Benefits
Supports a gentle, sustained prebiotic effect
The intact whole-food fiber matrix is designed to ferment slowly and steadily rather than all at once, which in gut-model testing produced a gradual, long-lasting prebiotic response. This slower pace is intended to support the microbiome while being gentler than fast-fermenting purified fibers.
Promotes short-chain fatty acid production
When gut bacteria ferment the fibers, they release short-chain fatty acids such as acetate, propionate, and butyrate. In a validated gut simulator, NatureKnit supported greater total SCFA output than the purified fibers inulin and psyllium, helping nourish the cells lining the colon.
Helps maintain microbiome abundance and diversity
In gut-model work, NatureKnit increased the overall abundance of bacteria and the richness of bacterial types present compared with a control and with purified fibers, supporting a more diverse and active community of beneficial gut microbes.
Delivers fiber together with plant polyphenols
Because the fibers are whole-food and minimally processed, they carry naturally bound polyphenols from the source fruits and vegetables into the colon.
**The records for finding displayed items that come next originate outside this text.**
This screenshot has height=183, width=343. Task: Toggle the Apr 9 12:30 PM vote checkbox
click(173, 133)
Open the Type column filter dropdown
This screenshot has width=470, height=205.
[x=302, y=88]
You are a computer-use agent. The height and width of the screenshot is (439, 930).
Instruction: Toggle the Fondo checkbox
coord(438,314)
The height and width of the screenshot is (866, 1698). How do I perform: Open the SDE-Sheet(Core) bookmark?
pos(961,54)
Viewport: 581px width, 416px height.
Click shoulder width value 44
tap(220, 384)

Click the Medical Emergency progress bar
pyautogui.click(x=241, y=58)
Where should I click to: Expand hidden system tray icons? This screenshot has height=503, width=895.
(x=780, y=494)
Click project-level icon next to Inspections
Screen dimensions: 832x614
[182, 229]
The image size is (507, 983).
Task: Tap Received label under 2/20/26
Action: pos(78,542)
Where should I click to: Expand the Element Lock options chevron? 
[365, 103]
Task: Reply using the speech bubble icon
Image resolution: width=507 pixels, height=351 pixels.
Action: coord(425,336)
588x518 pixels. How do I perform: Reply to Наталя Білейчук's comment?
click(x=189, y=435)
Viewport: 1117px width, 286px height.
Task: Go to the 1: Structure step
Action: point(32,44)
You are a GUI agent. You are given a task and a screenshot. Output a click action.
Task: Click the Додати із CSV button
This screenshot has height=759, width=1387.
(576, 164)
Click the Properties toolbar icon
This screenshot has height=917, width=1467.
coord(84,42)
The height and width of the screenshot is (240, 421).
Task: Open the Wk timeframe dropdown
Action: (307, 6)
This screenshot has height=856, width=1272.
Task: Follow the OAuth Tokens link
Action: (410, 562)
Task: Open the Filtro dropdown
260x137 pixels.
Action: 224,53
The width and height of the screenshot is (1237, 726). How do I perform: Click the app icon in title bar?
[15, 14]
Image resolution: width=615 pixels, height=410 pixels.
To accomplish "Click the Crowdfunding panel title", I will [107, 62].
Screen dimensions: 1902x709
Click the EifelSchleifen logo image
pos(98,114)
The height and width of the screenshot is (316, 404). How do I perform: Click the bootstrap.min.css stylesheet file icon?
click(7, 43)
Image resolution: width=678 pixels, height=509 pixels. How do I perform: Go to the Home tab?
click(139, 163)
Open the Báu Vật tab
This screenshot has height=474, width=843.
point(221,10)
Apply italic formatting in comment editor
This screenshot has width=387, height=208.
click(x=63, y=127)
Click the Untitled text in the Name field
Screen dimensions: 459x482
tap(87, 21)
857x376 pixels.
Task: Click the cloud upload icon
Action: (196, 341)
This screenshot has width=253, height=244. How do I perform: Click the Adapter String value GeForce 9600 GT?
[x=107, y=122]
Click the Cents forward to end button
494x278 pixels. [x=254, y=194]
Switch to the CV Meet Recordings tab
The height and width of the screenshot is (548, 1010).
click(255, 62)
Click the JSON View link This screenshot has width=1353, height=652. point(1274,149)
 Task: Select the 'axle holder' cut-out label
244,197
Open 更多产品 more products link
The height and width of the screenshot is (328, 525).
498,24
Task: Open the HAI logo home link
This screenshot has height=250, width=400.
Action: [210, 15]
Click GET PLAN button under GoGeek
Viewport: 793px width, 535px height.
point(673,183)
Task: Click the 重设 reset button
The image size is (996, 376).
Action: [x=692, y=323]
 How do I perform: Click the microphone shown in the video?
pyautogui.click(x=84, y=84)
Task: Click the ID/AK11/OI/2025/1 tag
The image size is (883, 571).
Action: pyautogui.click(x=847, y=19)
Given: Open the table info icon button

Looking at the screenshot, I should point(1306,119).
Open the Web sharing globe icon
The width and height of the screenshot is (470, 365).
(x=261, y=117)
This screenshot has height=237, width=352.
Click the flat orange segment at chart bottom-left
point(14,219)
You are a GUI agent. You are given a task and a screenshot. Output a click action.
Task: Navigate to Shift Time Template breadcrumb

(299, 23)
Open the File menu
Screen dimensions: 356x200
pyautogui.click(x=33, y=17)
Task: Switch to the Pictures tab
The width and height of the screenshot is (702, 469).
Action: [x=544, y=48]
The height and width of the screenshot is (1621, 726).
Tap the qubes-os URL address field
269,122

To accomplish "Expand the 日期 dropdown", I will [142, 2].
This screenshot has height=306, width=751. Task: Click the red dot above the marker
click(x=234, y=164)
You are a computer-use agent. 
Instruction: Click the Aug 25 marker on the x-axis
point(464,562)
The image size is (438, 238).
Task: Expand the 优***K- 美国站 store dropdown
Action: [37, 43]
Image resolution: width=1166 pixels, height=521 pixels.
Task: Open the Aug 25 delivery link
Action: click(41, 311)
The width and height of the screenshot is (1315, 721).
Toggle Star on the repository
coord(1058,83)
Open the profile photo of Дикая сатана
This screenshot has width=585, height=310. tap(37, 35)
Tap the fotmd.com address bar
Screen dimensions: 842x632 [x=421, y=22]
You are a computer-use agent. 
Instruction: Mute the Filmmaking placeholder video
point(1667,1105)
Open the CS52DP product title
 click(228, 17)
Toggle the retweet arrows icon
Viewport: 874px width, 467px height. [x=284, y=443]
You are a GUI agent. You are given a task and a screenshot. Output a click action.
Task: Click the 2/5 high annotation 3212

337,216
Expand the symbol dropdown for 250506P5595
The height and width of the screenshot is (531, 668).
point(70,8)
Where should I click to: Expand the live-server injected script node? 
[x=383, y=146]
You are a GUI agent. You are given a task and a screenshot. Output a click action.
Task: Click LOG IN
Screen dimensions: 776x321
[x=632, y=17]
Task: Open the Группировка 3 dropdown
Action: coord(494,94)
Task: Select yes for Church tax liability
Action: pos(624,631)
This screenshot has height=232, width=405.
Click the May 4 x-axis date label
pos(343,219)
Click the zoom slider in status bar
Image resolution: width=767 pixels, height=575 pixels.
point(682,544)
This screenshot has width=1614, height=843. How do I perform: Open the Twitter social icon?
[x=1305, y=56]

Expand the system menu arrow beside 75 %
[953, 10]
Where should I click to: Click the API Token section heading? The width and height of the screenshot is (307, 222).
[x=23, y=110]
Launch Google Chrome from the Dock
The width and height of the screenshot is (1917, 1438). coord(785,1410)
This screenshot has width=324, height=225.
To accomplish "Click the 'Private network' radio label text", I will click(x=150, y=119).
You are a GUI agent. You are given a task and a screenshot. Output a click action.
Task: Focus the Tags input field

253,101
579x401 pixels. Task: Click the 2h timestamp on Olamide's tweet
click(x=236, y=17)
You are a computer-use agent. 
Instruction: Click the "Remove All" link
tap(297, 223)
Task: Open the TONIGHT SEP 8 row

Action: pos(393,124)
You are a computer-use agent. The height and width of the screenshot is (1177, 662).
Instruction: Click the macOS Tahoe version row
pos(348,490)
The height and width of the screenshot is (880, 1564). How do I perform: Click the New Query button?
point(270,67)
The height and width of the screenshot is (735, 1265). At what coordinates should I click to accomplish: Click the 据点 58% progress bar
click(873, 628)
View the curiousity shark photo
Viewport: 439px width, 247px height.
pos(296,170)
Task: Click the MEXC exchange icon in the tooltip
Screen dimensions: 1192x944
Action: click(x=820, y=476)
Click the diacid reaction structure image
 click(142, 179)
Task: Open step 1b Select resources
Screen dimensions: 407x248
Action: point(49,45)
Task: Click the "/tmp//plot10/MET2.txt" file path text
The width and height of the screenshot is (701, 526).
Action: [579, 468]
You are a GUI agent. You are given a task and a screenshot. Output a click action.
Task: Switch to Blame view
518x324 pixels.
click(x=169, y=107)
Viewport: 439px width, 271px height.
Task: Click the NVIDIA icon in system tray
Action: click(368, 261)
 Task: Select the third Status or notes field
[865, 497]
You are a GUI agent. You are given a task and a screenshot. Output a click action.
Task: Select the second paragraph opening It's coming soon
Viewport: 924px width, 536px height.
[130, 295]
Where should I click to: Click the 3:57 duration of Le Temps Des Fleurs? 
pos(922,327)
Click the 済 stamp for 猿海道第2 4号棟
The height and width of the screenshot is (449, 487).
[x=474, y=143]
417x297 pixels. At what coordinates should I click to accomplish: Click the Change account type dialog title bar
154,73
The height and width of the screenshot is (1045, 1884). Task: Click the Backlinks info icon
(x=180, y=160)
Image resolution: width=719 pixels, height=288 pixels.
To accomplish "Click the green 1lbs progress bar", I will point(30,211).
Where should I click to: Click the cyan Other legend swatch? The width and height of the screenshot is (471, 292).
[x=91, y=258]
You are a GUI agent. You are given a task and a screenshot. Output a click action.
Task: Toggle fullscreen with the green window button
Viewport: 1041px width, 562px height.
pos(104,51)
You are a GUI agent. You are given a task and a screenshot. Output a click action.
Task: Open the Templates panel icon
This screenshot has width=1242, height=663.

This pairing supplies both prebiotic fiber and plant compounds to the lower gut in a single, upcycled ingredient.
Mechanism of action
Slow colonic fermentation of an intact fiber matrix
Rather than a single isolated polysaccharide, NatureKnit supplies a structurally complex mix of soluble and insoluble plant fibers. This heterogeneity slows microbial breakdown, producing a steady drop in luminal pH and gradual gas generation over 48 hours in the M-SHIME model instead of a rapid early burst.
Cross-feeding and SCFA generation
Saccharolytic bacteria ferment the fibers into acetate, propionate, and butyrate. Butyrate is a primary energy source for colonocytes and helps maintain gut barrier integrity, while the acidified environment favors beneficial taxa over acid-sensitive species.
Fiber-bound polyphenol delivery
Polyphenols physically bound within the plant cell-wall matrix largely escape absorption in the upper gut and reach the colon with the fiber, where microbial enzymes can release and metabolize them, adding a polyphenol substrate to the fermentation alongside the fiber.
Clinical trials
In vitro / ex vivo M-SHIME gut-model study using fecal inoculum from three healthy human donors; NOT a human ingestion trial (Govaert et al., 2025, Microorganisms). NatureKnit product dosed at 3.333 g/L (1.667 g fiber/L), fiber-matched against inulin and psyllium over 48 hours.
Colonic simulation seeded with stool from 3 healthy adult donors
NatureKnit fermented more slowly and steadily than inulin or psyllium, produced greater total short-chain fatty acid output, drove the strongest sustained pH decrease, and yielded higher bacterial abundance and richness than the purified fibers and control. Findings are from a lab gut model, not from people taking the product.
In vitro / ex vivo M-SHIME gut-model study, a follow-up on the organic version of the ingredient; NOT a human ingestion trial (Govaert et al., 2025, Frontiers in Nutrition). Compared against purified organic fibers using fecal inoculum from healthy donors.
Colonic simulation seeded with stool from healthy adult donors
Organic NatureKnit induced significant, sustained metabolic (fermentation) activity and modulated the microbiome more comprehensively than commonly used purified organic fibers, reproducing the gentle, sustained prebiotic pattern seen with the conventional version. Results come from a lab model rather than a clinical trial.